Anyone who has ever heard "you knew what you were getting into" can probably attest that in most cases, that is not even close to being true. I think it's safe to say that no one ever truly knows what they are getting into. They might have a pretty good idea, but there are just so many variables in life that we can't ever really know how things are going to go.
I have felt that way getting married and becoming a stepmom. When it's hard and I feel like I'm drowning, most people in my life don't understand. No one has actually said those words, but what they have said has implied that that is indeed what they are thinking. "Why are you having such a hard time, it's not like you didn't know it was going to be this way?" "But that's pretty typical right?"

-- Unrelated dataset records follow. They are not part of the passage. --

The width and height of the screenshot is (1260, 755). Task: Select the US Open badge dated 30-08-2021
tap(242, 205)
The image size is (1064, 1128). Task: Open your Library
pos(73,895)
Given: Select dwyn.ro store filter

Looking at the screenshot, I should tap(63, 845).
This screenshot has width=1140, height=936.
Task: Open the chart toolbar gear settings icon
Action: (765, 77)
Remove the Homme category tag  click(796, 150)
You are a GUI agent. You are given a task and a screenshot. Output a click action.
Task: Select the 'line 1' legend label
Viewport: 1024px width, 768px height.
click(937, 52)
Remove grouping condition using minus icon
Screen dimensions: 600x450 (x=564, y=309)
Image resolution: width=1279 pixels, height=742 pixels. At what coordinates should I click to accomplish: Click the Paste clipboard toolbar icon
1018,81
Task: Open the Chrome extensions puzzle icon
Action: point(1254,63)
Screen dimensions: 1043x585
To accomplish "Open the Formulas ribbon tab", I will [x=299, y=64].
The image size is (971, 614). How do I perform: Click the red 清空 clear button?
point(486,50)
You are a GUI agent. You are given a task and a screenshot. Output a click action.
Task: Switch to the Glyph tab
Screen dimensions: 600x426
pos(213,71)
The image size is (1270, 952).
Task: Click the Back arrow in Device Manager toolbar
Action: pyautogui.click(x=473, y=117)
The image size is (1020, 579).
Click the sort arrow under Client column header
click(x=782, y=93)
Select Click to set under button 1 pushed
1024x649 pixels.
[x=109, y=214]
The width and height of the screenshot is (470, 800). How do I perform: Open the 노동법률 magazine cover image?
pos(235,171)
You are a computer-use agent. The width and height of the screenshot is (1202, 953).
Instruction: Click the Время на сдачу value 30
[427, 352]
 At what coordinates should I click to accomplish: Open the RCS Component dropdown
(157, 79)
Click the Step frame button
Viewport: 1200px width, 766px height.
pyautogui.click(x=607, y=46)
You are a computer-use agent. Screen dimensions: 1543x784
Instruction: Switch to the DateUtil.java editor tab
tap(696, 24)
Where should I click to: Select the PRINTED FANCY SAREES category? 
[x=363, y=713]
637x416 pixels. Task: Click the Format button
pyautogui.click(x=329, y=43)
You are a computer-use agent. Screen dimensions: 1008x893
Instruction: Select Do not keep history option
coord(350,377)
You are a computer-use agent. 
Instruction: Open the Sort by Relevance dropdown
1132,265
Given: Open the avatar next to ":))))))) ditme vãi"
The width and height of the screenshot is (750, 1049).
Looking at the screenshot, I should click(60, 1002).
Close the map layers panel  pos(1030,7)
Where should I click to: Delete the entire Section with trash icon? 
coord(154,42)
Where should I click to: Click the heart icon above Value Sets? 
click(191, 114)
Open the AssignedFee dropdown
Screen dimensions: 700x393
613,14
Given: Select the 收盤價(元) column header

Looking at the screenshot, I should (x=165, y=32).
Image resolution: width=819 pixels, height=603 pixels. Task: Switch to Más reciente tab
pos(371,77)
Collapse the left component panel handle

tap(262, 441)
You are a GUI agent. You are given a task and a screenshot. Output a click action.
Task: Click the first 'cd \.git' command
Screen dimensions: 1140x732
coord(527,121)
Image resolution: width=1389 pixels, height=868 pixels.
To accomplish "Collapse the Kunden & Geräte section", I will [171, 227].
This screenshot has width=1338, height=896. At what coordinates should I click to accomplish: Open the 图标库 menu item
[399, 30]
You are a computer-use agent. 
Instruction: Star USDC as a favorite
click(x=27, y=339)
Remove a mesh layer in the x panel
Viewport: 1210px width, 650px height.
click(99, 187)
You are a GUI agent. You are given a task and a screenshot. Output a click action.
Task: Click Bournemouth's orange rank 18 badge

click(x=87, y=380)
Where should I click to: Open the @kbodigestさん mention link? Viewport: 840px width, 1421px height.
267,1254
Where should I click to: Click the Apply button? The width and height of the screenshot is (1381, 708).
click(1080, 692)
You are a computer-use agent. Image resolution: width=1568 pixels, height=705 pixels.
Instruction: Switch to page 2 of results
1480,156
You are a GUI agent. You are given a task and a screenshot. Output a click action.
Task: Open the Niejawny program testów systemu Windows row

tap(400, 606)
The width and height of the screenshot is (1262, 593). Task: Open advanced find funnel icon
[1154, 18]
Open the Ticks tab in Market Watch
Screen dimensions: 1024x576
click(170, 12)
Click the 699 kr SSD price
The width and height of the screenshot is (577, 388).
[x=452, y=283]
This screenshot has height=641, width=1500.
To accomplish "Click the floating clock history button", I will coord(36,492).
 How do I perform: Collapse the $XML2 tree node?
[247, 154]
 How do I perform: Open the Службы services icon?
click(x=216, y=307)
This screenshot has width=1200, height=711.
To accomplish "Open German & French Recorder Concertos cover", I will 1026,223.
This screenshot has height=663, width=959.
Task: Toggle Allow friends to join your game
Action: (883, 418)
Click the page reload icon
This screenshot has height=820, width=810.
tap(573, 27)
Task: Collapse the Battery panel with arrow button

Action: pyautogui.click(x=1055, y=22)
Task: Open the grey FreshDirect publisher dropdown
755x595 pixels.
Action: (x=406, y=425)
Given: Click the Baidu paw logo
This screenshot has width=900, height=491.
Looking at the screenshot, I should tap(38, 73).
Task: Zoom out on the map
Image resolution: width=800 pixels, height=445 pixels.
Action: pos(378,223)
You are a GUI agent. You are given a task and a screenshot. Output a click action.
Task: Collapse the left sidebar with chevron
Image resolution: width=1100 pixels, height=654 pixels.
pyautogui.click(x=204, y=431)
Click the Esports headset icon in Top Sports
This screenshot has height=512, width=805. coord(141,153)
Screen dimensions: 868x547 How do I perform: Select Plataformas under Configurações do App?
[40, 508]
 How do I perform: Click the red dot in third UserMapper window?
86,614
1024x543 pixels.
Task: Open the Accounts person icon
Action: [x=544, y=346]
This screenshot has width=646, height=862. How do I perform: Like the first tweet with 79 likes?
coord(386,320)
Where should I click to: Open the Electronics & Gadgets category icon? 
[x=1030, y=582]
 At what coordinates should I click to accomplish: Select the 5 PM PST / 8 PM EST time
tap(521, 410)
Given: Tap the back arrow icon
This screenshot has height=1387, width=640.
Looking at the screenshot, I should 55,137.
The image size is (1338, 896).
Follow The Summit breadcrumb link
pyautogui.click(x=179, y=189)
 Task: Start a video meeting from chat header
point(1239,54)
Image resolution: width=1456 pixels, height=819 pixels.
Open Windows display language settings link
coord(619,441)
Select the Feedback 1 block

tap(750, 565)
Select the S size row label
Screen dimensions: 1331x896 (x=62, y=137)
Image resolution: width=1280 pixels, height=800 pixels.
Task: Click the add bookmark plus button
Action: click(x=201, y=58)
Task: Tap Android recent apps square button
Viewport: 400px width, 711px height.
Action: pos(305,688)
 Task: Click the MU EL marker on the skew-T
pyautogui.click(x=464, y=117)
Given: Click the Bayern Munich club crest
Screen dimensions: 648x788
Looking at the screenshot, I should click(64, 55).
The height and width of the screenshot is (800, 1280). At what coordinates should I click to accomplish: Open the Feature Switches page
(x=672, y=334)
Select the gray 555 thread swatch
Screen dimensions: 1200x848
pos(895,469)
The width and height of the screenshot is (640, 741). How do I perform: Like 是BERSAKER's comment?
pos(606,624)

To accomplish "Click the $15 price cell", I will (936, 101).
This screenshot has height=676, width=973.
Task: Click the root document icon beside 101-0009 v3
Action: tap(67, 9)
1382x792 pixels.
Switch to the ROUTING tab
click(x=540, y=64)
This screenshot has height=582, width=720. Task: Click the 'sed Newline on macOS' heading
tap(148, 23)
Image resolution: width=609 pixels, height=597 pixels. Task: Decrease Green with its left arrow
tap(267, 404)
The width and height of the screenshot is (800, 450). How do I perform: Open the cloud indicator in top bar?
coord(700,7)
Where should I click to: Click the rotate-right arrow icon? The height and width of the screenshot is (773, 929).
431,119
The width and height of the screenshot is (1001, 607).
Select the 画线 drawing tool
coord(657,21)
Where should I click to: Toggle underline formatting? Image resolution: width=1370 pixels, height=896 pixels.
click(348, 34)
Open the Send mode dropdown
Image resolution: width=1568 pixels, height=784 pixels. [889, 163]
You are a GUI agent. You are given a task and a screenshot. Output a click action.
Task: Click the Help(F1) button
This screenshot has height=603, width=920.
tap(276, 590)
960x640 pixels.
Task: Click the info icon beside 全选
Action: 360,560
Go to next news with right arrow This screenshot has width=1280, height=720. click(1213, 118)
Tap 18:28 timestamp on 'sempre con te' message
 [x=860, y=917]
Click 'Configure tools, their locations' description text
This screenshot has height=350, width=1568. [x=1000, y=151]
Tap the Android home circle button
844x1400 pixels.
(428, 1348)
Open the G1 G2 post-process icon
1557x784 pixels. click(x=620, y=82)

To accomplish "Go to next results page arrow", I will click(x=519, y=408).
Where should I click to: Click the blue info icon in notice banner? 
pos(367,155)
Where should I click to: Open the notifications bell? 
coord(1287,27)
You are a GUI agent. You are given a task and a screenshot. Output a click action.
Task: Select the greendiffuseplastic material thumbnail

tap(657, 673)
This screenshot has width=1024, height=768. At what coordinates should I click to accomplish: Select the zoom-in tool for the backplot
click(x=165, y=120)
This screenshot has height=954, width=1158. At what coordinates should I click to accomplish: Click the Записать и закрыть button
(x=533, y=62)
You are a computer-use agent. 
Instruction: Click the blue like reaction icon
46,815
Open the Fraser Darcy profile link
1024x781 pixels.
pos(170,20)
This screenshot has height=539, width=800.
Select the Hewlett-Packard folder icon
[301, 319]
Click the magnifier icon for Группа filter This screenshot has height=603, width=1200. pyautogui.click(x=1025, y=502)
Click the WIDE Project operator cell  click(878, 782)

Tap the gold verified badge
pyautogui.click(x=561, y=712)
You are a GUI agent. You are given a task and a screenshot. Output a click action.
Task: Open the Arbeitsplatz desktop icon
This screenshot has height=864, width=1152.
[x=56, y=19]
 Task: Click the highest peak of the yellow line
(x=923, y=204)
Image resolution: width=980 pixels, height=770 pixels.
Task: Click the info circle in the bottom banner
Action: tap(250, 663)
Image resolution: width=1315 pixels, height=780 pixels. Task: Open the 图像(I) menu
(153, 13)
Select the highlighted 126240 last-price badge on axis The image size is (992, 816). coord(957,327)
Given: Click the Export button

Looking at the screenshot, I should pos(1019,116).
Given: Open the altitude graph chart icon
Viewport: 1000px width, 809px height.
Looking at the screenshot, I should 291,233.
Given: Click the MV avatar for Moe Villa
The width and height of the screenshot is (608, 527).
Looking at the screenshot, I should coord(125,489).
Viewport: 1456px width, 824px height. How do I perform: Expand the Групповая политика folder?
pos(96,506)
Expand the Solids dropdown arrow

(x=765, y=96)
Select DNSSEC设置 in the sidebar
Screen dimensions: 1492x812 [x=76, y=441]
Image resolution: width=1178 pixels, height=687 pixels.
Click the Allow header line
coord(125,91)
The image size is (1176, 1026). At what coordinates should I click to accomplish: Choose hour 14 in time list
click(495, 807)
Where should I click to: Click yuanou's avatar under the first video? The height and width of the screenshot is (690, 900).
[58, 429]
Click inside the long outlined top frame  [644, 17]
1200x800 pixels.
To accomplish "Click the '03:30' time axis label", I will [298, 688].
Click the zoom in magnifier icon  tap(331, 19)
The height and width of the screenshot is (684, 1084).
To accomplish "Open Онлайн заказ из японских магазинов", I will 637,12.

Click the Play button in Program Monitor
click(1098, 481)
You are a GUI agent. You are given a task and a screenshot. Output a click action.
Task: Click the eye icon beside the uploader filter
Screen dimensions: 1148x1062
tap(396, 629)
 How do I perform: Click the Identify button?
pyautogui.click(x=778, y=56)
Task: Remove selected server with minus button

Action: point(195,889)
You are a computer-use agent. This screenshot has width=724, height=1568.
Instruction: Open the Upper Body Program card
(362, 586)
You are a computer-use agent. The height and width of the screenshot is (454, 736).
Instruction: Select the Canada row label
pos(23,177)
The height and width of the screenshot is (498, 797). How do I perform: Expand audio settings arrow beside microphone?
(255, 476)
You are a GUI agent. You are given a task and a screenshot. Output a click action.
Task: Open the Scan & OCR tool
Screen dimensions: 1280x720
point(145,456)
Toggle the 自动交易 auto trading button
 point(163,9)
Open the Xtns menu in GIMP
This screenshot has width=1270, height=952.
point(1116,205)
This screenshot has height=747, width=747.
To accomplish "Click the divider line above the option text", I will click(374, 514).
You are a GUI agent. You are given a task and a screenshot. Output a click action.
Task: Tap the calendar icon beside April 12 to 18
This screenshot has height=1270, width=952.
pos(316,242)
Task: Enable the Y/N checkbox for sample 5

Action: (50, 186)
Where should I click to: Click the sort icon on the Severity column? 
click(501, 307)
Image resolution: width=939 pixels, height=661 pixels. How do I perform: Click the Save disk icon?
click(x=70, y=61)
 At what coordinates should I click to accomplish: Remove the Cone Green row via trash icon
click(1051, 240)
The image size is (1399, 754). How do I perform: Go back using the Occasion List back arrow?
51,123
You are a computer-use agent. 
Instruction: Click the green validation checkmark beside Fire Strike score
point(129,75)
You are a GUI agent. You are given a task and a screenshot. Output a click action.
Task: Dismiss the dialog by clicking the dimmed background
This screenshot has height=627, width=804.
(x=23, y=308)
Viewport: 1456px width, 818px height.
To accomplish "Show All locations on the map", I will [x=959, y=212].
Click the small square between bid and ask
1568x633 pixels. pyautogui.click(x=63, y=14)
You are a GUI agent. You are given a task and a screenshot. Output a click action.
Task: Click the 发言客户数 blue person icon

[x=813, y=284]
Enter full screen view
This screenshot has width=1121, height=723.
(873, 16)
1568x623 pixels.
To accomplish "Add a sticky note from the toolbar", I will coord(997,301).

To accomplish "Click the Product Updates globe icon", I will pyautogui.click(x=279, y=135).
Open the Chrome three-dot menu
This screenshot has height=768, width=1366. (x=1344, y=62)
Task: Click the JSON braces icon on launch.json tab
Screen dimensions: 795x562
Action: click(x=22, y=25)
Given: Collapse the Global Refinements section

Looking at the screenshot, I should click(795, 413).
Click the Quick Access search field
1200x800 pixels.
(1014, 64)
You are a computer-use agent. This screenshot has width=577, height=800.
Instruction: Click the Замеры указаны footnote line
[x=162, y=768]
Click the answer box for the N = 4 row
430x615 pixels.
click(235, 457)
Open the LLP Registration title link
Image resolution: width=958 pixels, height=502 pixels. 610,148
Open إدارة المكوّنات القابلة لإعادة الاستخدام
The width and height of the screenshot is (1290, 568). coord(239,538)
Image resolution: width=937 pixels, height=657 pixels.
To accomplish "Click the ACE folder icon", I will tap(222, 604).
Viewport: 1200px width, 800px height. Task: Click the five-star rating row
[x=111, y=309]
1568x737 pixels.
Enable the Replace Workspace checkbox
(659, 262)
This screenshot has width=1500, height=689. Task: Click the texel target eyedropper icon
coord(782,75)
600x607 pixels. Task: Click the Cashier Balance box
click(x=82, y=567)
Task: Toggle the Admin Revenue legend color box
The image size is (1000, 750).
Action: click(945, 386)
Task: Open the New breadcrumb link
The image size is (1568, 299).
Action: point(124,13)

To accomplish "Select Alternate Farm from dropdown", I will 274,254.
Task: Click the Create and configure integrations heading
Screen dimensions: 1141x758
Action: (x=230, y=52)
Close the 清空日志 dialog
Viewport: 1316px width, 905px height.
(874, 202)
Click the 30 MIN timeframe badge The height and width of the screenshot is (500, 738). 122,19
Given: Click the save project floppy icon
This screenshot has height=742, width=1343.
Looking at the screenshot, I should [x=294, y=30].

I'm sure I'm reading into things more than they are actually present. I think a lot of people are good about giving me grace. Realizing that I will figure it out and what I'm saying may have not been well thought out. I appreciate those people. I am figuring it out. Where my sisters in law have had 13+ years to ease into dealing with teenagers, I was thrown into the arena. While they have a mothers love for their children and love them in spite of their awfulness, I have kids who are someone else's' kids and while I love them, it is not a mothers love. Kuddos to the stepmom who truly is able to love a stepchild with a mothers' love. You are lucky.
No one prepared me for that. I had no idea it would be this way.
My friend who has 4 girls and is dealing with a very emotional house of hormones, with one being especially troublesome, would surely not agree with anyone who said, you knew what you were getting into when you decided to have kids.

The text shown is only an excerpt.